In Germany, the film was released on DVD by Astro.

An uncut DVD version of the film was released under the French title, Horrible, via Mya Communication on July 28, 2009. Also, an uncut DVD version including a long version of the film was released under the German title Absurd via XT-Video on December 15, 2010.

== Reception ==
On its release, some critics accused the film of being nothing more than an Italian version of Halloween. There are some similarities between the two films – references to a 'Bogeyman' and a babysitter and her charges in peril from a silent and seemingly indestructible killer.

To add to its fame, the film inspired the name for German black metal act Absurd, whose members later switched their interest from gore films to far-right extremism and committed murder in 1993.

In 2001, Peter Dendle called the film a "boring formula-slasher."

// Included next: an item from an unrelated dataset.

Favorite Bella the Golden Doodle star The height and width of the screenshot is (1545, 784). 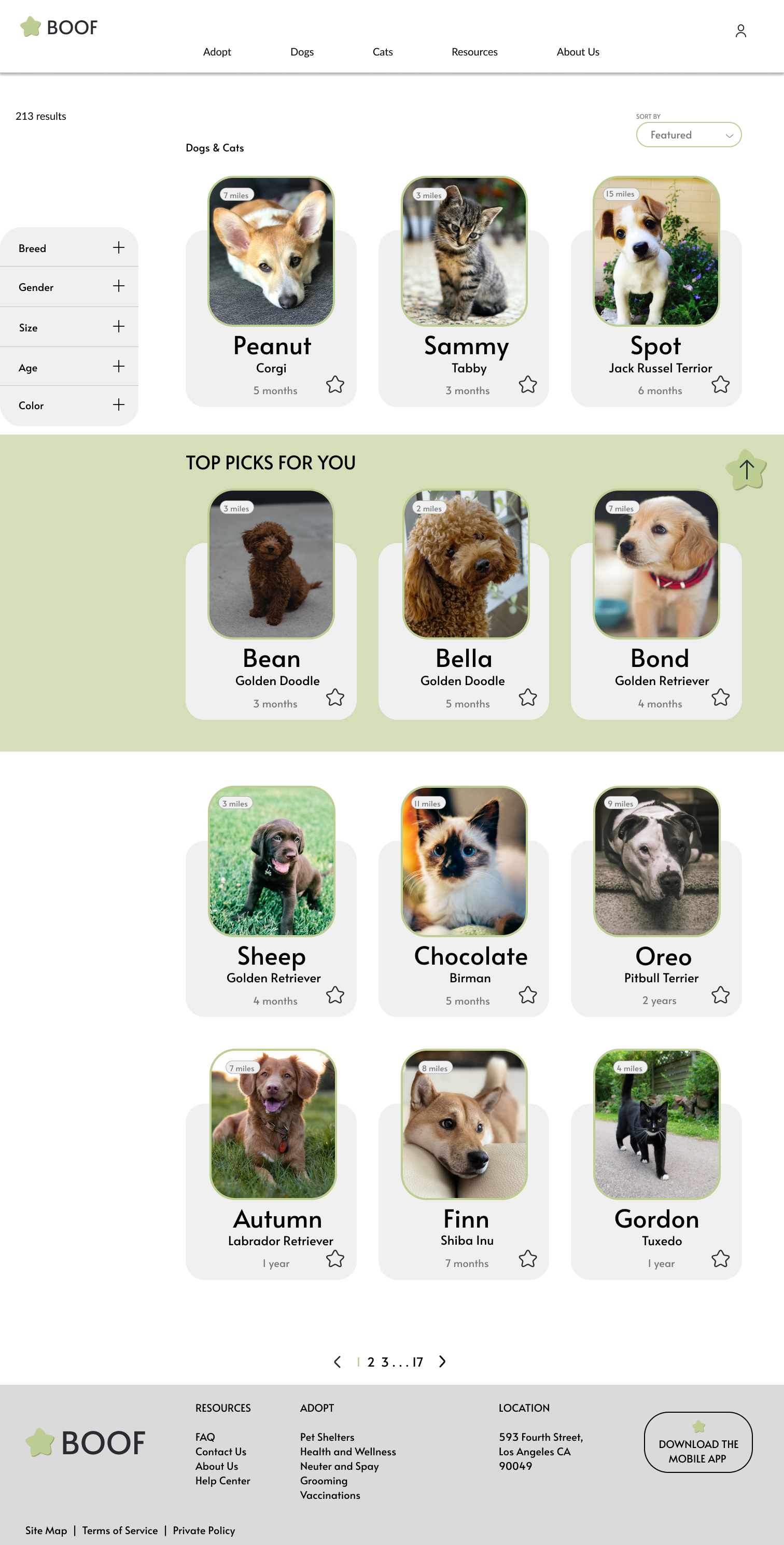[x=528, y=698]
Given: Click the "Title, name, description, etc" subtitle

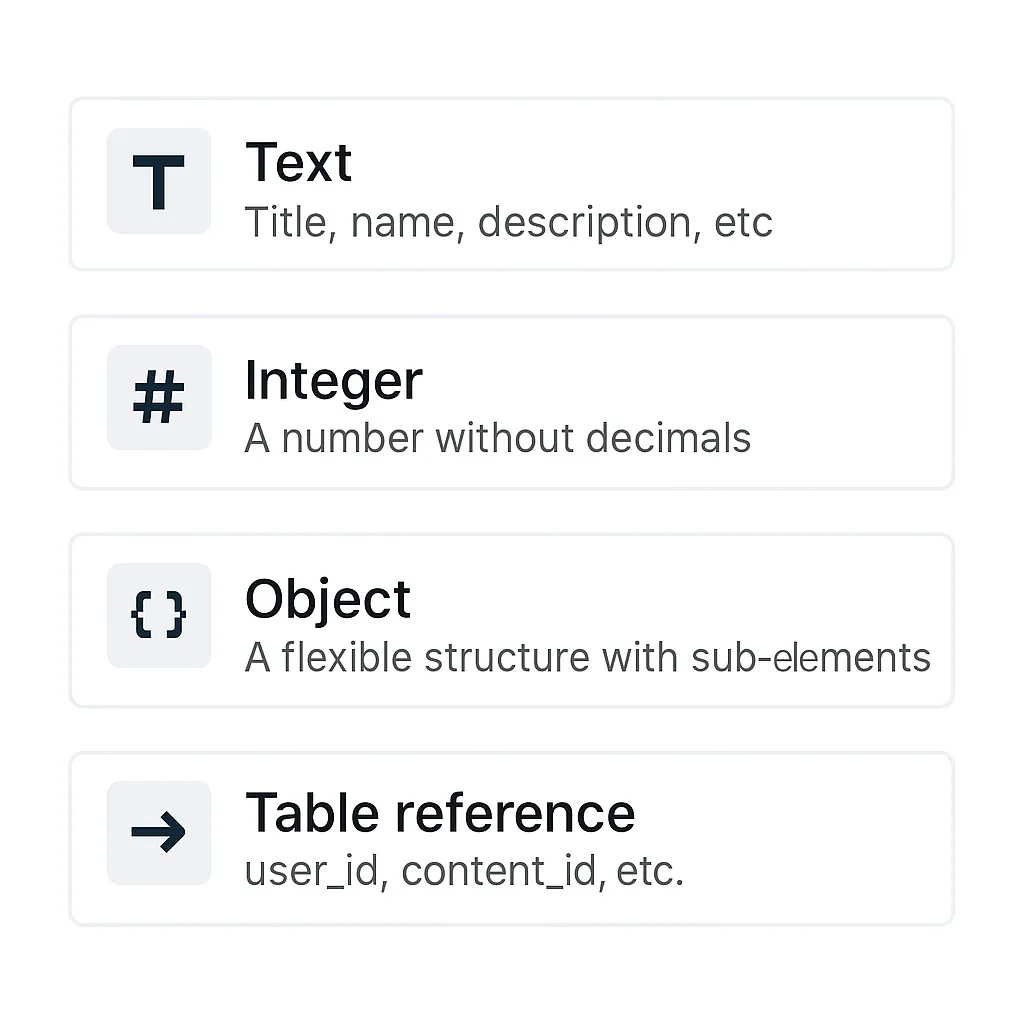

In his book on slasher movies published in 2004, Jim Harper opined that it was "a marginally better film than Anthropophagous" mainly because of its slightly improved pacing, with "gruelling special effects every twelve minutes or so" - which Harper, however, also criticizes as "dull and repetitive". According to Harper, D'Amato's camerawork is "as inept as ever", and "any humour [...] entirely unintentional".

In 2012, Peter Normanton wrote: "While hopelessly limited by the constraints of an inadequate budget, [D'Amato] was still able to deliver the American-styled slasher, with script-writer George Eastman [...] engaging just enough narrative to allow the psychopath to stray between a series of set pieces as he killed off a predominantly youthful supporting cast."

Critic Jim Harper opined, "(Absurd) boasts a more interesting plot (than Anthropophagous) and thankfully does not contain over an hour of dull holiday footage. This time the murders are spaced more evenly throughout the film, making it less of a chore to sit through".